二人は神子と聖女という似たような立場のため、何やら通じ合う部分があるようだ。
「それではエレナさん、わたしはセーラ様の護衛に戻りますね。······先ほどは聞きそびれてしまいましたけど、ちゃんと王都の本殿の方々やご両親には、こちらに来ていることは言ってあるんですよね?」
「も、もちろん言ってあるから心配しなくて大丈夫ですよ、リンさん」
リンの質問に、エレナは何故か目を泳がせながら答える。リンはその様子に何かを察したようだが、特に追求はしなかった。
「ユウはいないの? テリアも姿が見えないんだけど、何処かに出掛けてるの?」
リンがセーラの護衛に戻り、シャルルアとある程度会話を終えたところで、エレナはユウ達の姿が見えないことに気付いた。
「そーなんですよ、エレエレぇ! ユウ様ったらミリィ達を置いて、テリっちとジャーネと遊びに行っちゃったんですぅ!」
「いや、遊びに行ったわけではないはずじゃがの······」
ミリィの言葉にエレナは眉をひそめるが、シャルルアが詳しく説明して、状況を理解した。
「つまりユウとテリアは、ジャネンさんの邪気集めの手伝いをしているのね」
「そういうことじゃ。ユウ達ならば心配いらぬじゃろう。少しすれば、帰って来ると思うぞ」
状況を理解したエレナだが、ユウとテリア······特にユウがいないことに少し残念そうな表情を見せる。

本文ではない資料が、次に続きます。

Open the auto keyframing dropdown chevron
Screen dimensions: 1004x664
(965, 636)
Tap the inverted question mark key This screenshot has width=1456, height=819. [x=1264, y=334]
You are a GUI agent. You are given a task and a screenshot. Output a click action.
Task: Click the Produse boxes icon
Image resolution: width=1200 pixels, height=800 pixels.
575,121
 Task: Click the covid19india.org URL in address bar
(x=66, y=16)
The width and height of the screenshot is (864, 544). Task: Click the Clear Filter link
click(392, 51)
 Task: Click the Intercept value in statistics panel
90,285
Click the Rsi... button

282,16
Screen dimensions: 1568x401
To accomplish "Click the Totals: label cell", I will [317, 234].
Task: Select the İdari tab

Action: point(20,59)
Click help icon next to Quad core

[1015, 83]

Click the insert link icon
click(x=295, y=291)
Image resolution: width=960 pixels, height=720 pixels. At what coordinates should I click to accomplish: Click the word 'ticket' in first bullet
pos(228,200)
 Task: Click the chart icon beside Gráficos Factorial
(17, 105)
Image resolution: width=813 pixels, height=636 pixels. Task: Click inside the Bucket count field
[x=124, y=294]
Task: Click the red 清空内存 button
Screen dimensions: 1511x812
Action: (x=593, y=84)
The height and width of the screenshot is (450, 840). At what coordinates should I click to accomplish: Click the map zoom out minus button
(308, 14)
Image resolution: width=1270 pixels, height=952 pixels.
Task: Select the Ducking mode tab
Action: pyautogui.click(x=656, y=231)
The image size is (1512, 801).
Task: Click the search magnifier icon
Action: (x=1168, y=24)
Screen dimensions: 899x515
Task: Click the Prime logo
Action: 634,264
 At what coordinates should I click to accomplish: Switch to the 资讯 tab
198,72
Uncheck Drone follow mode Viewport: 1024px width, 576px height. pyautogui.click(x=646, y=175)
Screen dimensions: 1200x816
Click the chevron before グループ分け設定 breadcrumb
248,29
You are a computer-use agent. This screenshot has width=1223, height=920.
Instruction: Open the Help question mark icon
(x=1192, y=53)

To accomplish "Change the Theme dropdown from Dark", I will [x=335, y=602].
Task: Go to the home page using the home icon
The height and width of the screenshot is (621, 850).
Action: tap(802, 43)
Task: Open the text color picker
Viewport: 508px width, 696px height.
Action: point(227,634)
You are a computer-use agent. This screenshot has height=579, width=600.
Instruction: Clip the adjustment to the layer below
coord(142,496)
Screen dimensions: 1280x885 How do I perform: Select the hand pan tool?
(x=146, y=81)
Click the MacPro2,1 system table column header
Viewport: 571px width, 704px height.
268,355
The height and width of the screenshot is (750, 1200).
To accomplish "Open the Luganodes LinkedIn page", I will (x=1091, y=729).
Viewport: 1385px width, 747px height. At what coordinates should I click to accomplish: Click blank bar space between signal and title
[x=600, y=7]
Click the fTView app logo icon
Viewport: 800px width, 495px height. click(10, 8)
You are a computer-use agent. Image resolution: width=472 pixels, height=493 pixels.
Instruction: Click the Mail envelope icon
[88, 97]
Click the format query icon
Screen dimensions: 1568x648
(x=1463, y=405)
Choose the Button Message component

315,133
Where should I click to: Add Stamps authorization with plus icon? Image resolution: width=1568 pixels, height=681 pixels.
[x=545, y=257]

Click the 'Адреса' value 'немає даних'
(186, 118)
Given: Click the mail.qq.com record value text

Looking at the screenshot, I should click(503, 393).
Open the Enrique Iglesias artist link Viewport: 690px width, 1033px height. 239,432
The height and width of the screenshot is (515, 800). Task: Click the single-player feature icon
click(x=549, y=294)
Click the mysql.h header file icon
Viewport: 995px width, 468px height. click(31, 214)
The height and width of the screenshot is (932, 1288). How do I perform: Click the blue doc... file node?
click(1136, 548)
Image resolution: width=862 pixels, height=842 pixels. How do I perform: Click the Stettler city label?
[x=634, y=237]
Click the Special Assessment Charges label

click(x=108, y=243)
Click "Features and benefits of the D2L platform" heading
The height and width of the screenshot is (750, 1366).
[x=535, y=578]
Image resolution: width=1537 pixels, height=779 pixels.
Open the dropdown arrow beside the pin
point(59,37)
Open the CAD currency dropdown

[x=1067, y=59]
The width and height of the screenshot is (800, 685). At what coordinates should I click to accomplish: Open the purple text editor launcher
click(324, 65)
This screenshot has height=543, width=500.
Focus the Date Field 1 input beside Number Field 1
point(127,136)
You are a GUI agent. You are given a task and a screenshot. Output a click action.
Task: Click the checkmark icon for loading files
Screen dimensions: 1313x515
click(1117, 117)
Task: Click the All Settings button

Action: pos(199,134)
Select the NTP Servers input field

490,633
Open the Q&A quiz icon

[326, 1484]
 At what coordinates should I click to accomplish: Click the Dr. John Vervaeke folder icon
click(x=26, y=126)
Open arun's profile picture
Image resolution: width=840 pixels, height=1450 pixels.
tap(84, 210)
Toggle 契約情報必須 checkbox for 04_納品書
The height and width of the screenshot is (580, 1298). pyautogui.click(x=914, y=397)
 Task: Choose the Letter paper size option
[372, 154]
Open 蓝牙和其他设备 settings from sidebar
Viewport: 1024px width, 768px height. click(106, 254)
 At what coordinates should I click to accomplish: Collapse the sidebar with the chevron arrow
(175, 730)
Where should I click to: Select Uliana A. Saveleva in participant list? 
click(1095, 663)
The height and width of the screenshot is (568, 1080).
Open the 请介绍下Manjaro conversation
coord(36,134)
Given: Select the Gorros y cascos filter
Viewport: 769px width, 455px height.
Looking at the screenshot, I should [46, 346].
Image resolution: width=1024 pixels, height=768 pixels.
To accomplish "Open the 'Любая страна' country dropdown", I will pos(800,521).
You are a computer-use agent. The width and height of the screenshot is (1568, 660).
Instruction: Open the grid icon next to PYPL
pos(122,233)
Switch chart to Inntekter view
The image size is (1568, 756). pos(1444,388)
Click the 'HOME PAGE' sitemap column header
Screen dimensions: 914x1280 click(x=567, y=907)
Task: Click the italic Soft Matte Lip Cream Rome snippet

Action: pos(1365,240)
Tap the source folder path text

「エレナよ、せっかくじゃし我が都を見て回らぬか? 妾が案内しようぞ」
「え、いいの? それならお願いしたいわ。前に来た時はゆっくりできなかったし、龍人族の暮らしに興味あるわ」
以前は魔人族の神将との戦いなどでゆっくりしている暇はなかったので、シャルルアの提案にエレナは喜んだ。
「ミリィとマティアも一緒にどうじゃ? 城で待ってるだけでは退屈じゃろう」
「行きまーす! 本当ならユウ様も一緒がいいんですけどぉ」
「············おなかすいた。なにかたべたい」
そういうわけで、シャルルア達は町へと繰り出すことにした。